Scene 1: The setting is the Baptist church I used to attend. I walk in just before the service starts, prepared to notice all the glaring deficiencies that caused me to leave the Baptist tradition a couple of years earlier. Now I am an Anglican, and, like many in my newfound tribe, my besetting vice is believing that I have a corner on the rich treasures of Christian history. I expect to wince when I open the bulletin and see that there will be no Communion today. I expect to groan at the plain language and the absence of formal prayers.

Then, sitting with some of my dearest friends who still belong to the church, I experience something else entirely. To my surprise, I’m keenly aware of solidarity with these hand-raising believers. I know all their flaws with the sort of intimacy achieved only by long familiarity, but, through it all, I’m reminded that we share the same baptism. And nothing—not even a midlife change in church affiliation—can cancel that watery bond that is stronger than the bulkiest anchor chain.

Scene 2: The setting is an Anglican church, where I now worship. Sitting beside me is my Catholic friend Ron. We kneel at the same time and pray in unison. We recite the same creed aloud—“I believe in God, the Father Almighty . . . and in Jesus Christ, his only Son, our Lord”—and we make the same prayer of confession.

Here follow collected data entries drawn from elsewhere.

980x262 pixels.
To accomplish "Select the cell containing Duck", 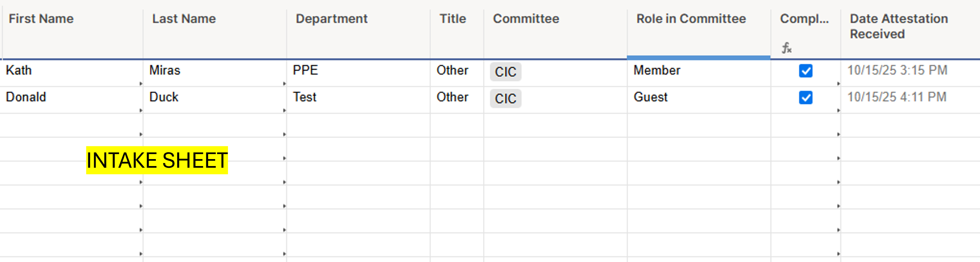I will coord(164,97).
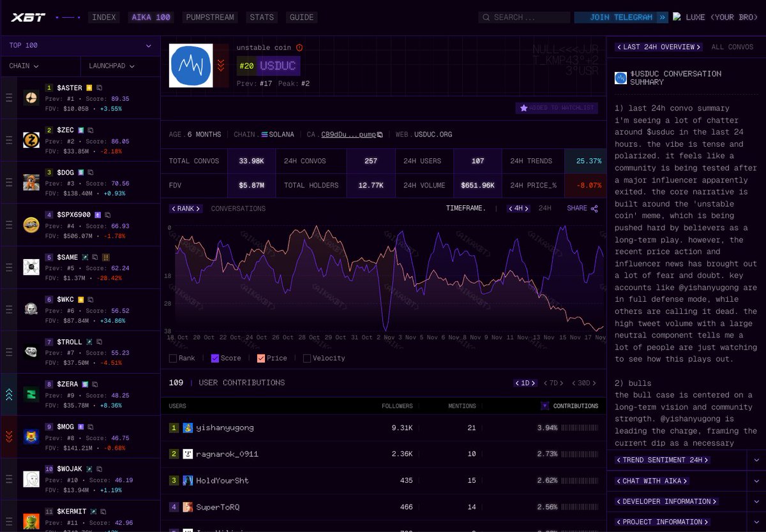Open the STATS page from the navigation
Screen dimensions: 766x532
(x=262, y=17)
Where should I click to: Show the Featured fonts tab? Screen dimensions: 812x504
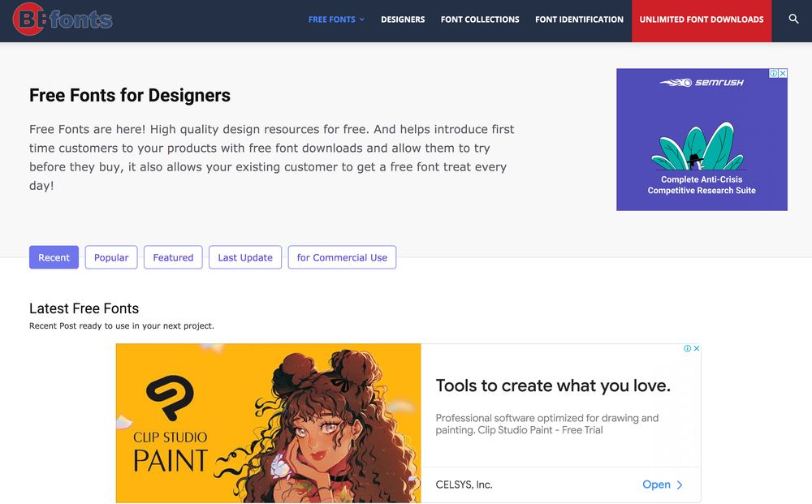173,257
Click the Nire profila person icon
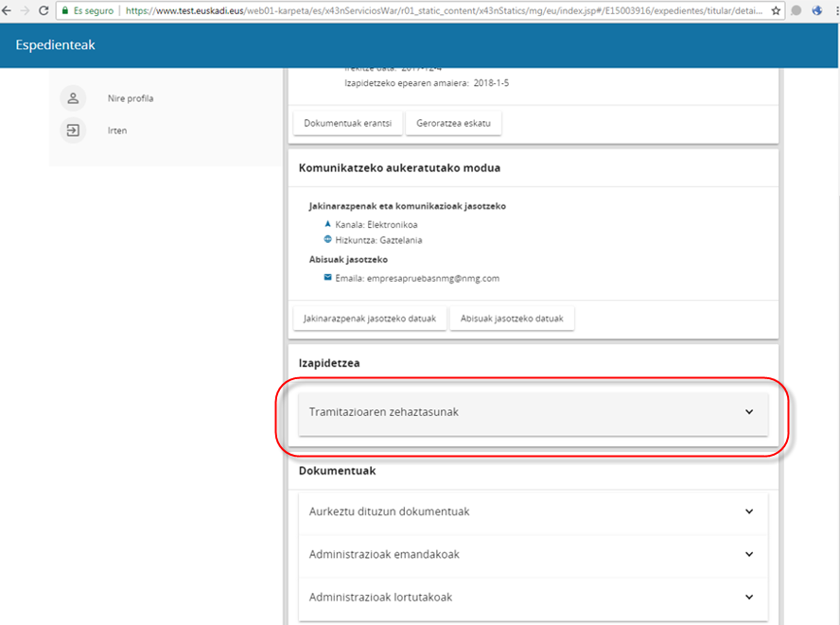 pos(73,98)
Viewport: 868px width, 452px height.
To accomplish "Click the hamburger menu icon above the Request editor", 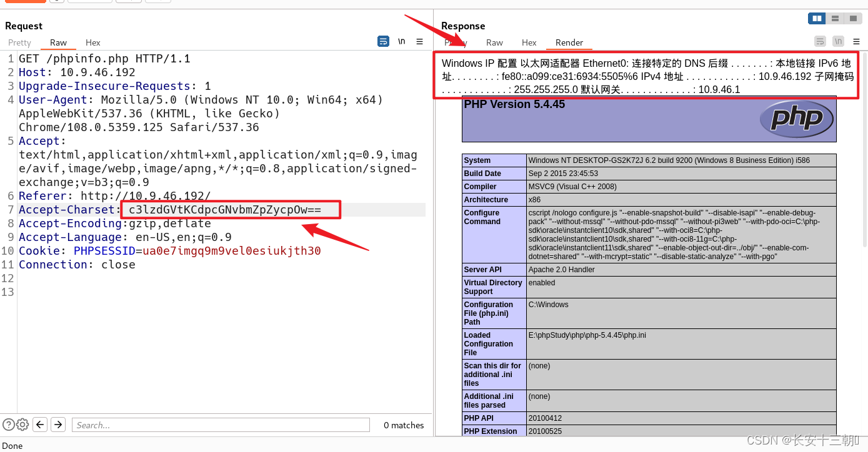I will [419, 41].
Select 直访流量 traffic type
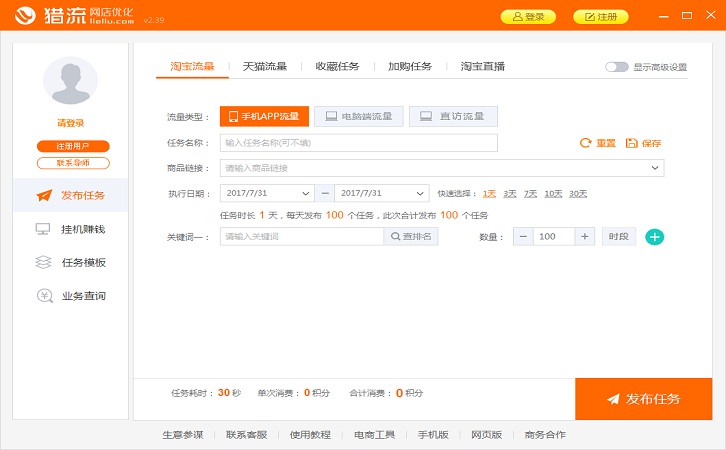The width and height of the screenshot is (726, 450). (453, 116)
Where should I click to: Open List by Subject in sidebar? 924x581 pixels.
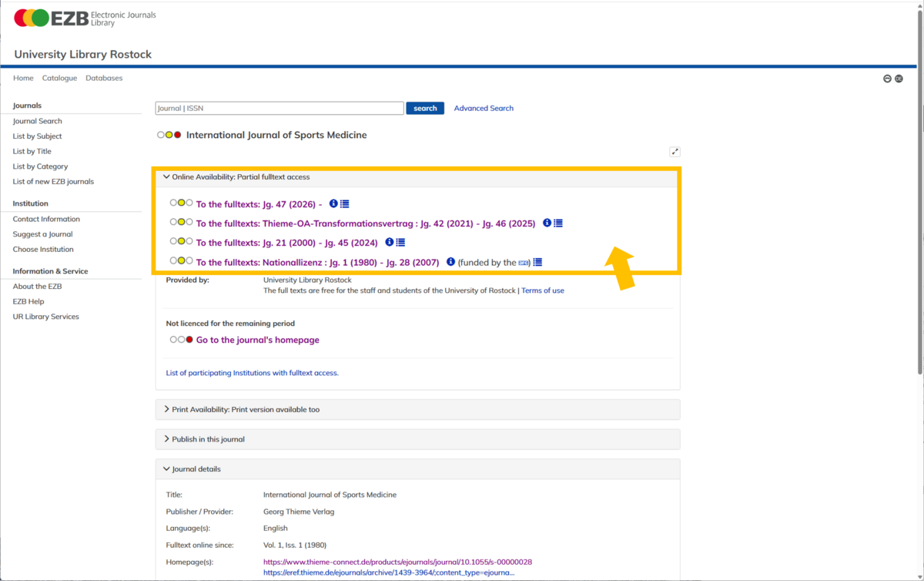[x=37, y=136]
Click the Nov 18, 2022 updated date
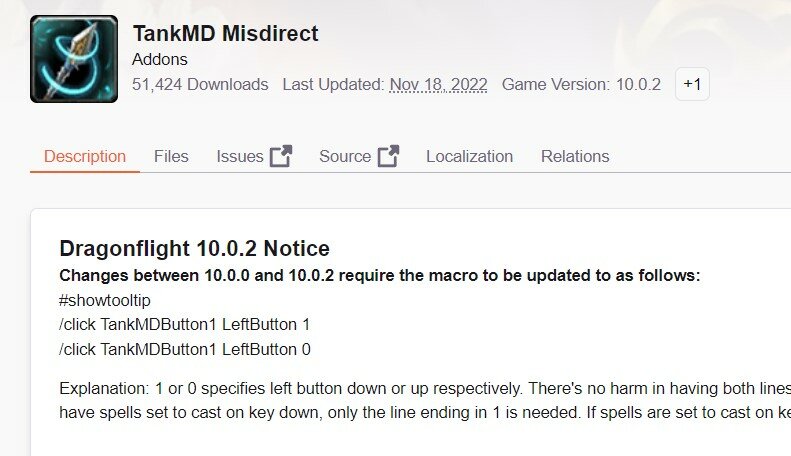The width and height of the screenshot is (791, 456). click(438, 84)
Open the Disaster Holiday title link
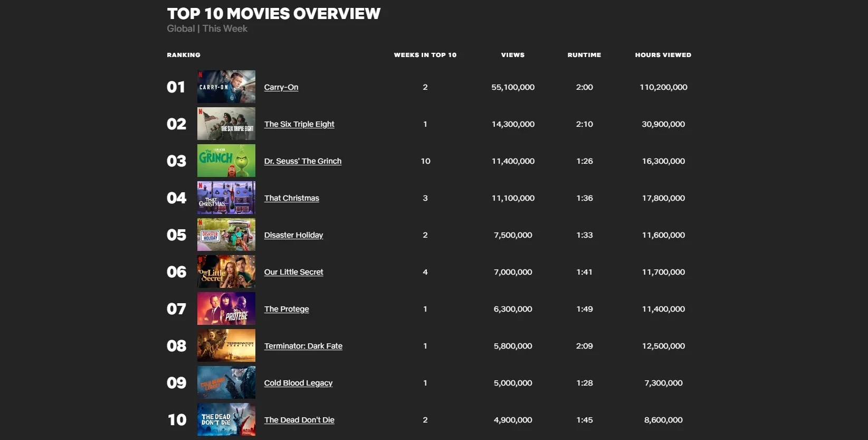 point(293,235)
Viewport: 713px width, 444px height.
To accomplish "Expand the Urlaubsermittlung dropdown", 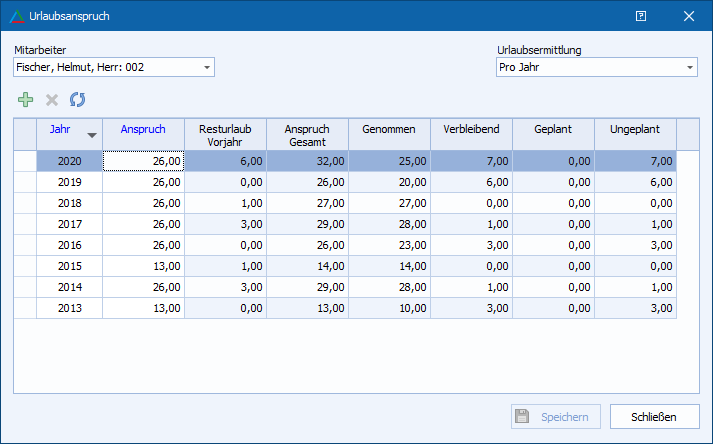I will point(690,68).
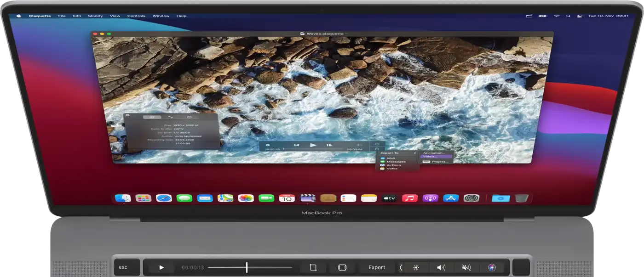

When it comes time for Communion, I walk forward to the priest and cup my hands to receive the bread. Ron steps to the altar rail beside me. He crosses his arms over his chest to indicate that he won’t receive the bread and the wine, in obedience to his church’s teachings which preclude Catholics from taking Communion with other traditions until theological unity is achieved.

My priest prays a blessing over Ron as I tip the chalice to my lips. Together we walk back to the pew and kneel to pray. Ron is at my elbow, bowing next to me. I think I hear him repeating the words I’m whispering: “Father, I ask for those who believe, that we all may be one.”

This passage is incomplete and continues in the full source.